Clarkson will be interviewed by BBC Radio 2 breakfast show host Chris Evans, who says he will raise the Top Gear trio's plans during the show.

Clarkson and former colleagues Richard Hammond and James May will reunite for the first of a series of live shows under the title 'Clarkson, Hammond & May Live', starting in Belfast this weekend.

"We will be talking about what's going on with him now, and Richard and James as well, and what perhaps could be going on in the future," said Evans, who has himself been tipped as a possible replacement for Clarkson on the world's most popular motoring show Top Gear.

 

Top Gear's trio of presenters were among television's most successful stars for 12 years, before Clarkson's sacking in March - although it has also emerged that the  team was very nearly broken up as soon as it was formed.

Richard Hammond was apparently told he might be fired from the motoring programme at the time that James May was hired, former producer Andy Wilman revealed yesterday.

BBC chiefs said in 2002 that they were considering sacking Mr Hammond as the sidekick to Mr Clarkson, telling him: 'We may not want you back for the second series, but, anyway, have a good Christmas.'

But eventually the channel bosses changed their mind - allowing the three men to form an enduring partnership which lasted until Mr Clarkson punched producer Oisin Tymon in a row over a steak and was dropped by the BBC.

The trio are performing a series of live shows under the title 'Clarkson, Hammond & May Live', starting in Belfast this weekend.

Mr Wilman said that Top Gear received so many complaints from readers - many angry that the show was not sufficiently focussed on motoring news - that they put 'the best and most vitriolic ones' on a special wall.

He also recalled the devastating accident in 2006 which left Mr Hammond fighting for life after a 300mph crash, revealing that racing drivers Eddie Irvine, Jacques Villeneuve and James Toseland got in touch to express their sympathy.

Writing in the new edition of Top Gear magazine, Mr Wilman - a childhood friend of Mr Clarkson who resigned in the wake of the presenter's sacking - hailed the show as a 'colossus'.

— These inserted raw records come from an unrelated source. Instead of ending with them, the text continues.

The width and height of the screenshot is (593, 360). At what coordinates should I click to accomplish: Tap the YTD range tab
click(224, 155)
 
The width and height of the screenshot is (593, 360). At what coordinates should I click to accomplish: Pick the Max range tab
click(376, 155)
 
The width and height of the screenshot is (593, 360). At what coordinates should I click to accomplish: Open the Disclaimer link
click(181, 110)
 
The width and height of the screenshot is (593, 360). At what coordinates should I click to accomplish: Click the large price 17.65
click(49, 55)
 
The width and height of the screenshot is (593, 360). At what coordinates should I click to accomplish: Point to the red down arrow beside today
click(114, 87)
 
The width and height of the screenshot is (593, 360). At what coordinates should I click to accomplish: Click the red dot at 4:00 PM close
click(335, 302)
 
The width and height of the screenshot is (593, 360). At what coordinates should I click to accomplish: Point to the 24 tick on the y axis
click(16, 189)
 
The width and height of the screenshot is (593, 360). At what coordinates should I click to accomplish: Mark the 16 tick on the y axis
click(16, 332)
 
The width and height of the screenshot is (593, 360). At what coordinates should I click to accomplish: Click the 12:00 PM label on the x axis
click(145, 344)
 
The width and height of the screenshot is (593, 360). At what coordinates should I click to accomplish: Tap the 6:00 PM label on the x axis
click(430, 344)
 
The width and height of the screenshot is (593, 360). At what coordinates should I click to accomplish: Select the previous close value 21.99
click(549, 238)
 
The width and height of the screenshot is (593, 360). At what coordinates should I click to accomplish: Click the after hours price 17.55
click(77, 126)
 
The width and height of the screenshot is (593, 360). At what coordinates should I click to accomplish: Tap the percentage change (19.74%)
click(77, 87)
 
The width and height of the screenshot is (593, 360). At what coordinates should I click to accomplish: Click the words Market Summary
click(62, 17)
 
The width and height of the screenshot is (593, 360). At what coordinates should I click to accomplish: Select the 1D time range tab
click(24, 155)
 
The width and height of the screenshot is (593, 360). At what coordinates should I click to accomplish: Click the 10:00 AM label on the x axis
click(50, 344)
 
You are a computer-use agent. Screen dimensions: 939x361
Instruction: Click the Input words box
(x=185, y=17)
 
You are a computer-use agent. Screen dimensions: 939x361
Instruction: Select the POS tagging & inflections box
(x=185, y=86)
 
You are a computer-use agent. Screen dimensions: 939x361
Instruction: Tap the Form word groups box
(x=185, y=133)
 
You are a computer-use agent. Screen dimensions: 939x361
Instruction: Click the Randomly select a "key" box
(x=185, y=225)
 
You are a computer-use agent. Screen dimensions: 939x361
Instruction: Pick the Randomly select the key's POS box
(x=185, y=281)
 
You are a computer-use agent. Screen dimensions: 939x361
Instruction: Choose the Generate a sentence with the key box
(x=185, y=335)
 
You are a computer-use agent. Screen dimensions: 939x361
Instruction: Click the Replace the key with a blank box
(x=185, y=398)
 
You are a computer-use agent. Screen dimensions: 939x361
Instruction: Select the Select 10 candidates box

Describing how the programme went from a straightforward show about cars to a much broader phenomenon, he wrote: 'Because we never planned it, I don't think we'll see the like of it ever again.'

Mr Wilman recounted how Mr May was hired to replace original presenter Jason Dawe after the first series - leading to doubts over Mr Hammond's future too.

He wrote: 'For a while, for some reason I cannot fathom, the BBC management had a wobble about Richard and in their usual, classic HR style said to him: "We may not want you back for the second series, but, anyway, have a good Christmas."

'There was no doubt though that Richard would stay, so we were looking for a third man.

'It was about this time we had another visit from the BBC Meddling Department, who told us that market research showed our show was attracting young, lifestyle, trendy viewers to BBC2, so perhaps we should think about getting a young, lifestyle, trendy presenter.'

Mr Wilman added: 'At one point, the Meddling Department arrived bearing more news from the outside world. Nearly half of our audience, they now declared, was female.

'Before they had a chance to follow that up with the inevitable suggestion to get a woman presenter, we shooed them out and carried on.'

The producer is now believed to be working on a new motoring show with the three presenters - possibly to be broadcast by Netflix or Amazon - after Mr Hammond and Mr May followed Mr Clarkson out of the BBC.